Look below for the line containing "How do I perform: Set timeline to frame 100?" and the line containing "Switch to list"; repeat exactly those two lines and all lines between them, and nothing else.

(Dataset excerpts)
◇ ◇ ◇ ◇

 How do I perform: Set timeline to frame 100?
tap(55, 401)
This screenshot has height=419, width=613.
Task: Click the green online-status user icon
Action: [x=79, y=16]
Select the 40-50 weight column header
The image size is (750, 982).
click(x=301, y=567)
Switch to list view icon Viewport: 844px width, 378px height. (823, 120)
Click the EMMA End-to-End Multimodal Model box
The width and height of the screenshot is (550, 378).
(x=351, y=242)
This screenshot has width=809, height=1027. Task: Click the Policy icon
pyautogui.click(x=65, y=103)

◇ ◇ ◇ ◇

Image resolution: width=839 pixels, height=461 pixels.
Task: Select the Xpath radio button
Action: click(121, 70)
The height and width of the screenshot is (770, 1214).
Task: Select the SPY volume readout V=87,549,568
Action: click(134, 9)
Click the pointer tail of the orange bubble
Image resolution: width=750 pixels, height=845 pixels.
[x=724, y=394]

◇ ◇ ◇ ◇

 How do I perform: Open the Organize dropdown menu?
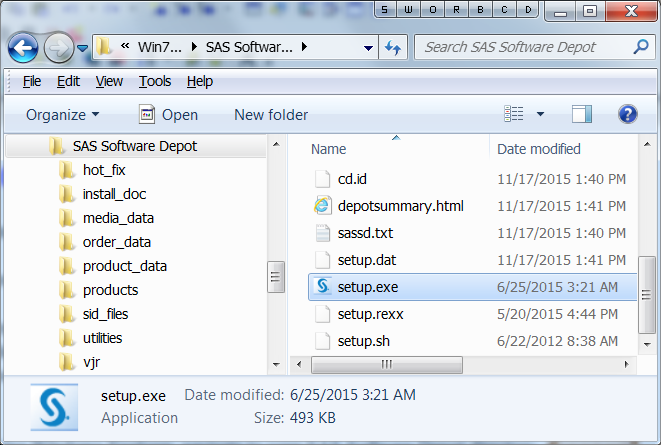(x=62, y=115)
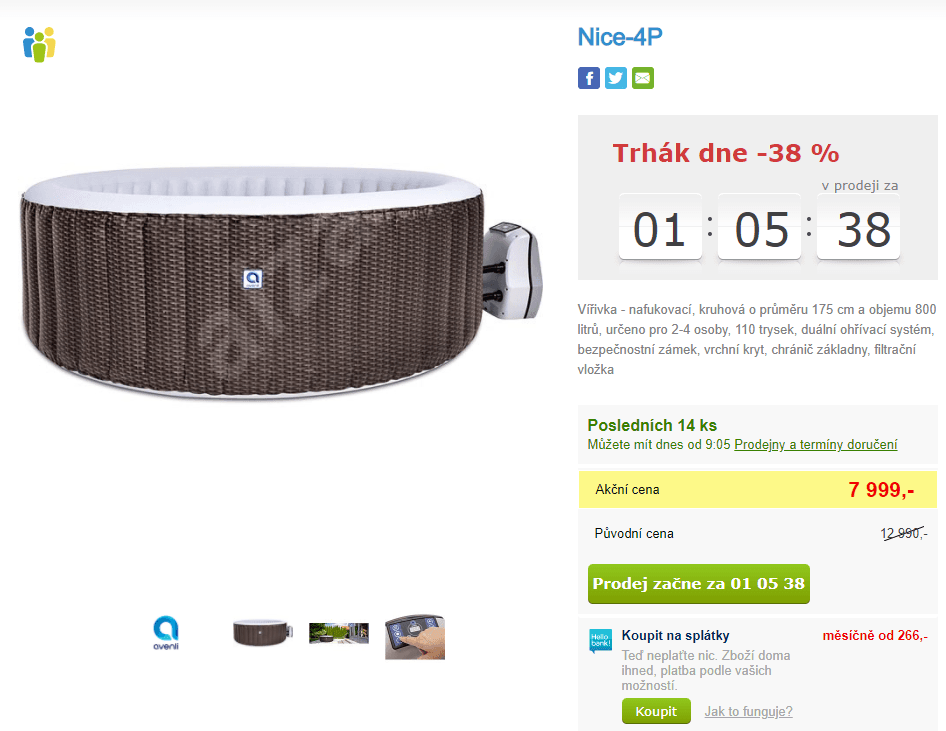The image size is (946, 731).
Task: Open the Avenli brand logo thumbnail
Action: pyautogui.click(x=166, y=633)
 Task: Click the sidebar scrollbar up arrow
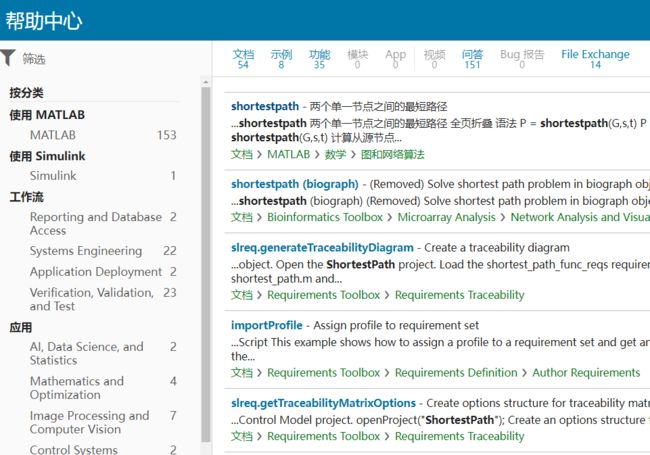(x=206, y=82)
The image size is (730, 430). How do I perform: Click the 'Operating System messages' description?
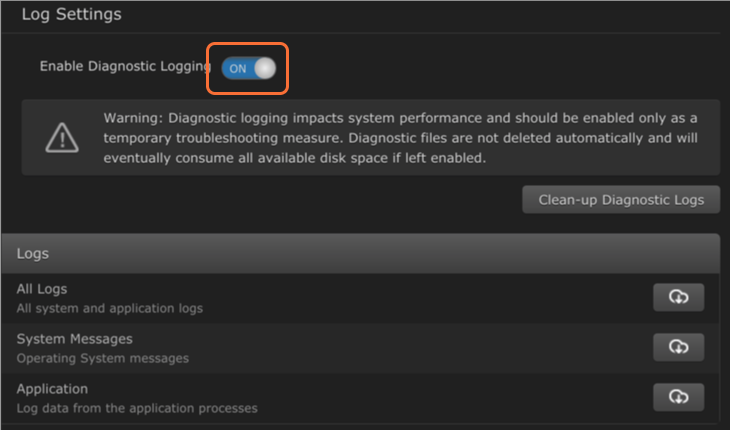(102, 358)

◇ ◇ ◇ ◇

[The answer]
 How do I perform: Set timeline to frame 100?
tap(55, 401)
This screenshot has height=419, width=613.
Task: Click the green online-status user icon
Action: [x=79, y=16]
Select the 40-50 weight column header
The image size is (750, 982).
click(x=301, y=567)
Switch to list view icon Viewport: 844px width, 378px height. (823, 120)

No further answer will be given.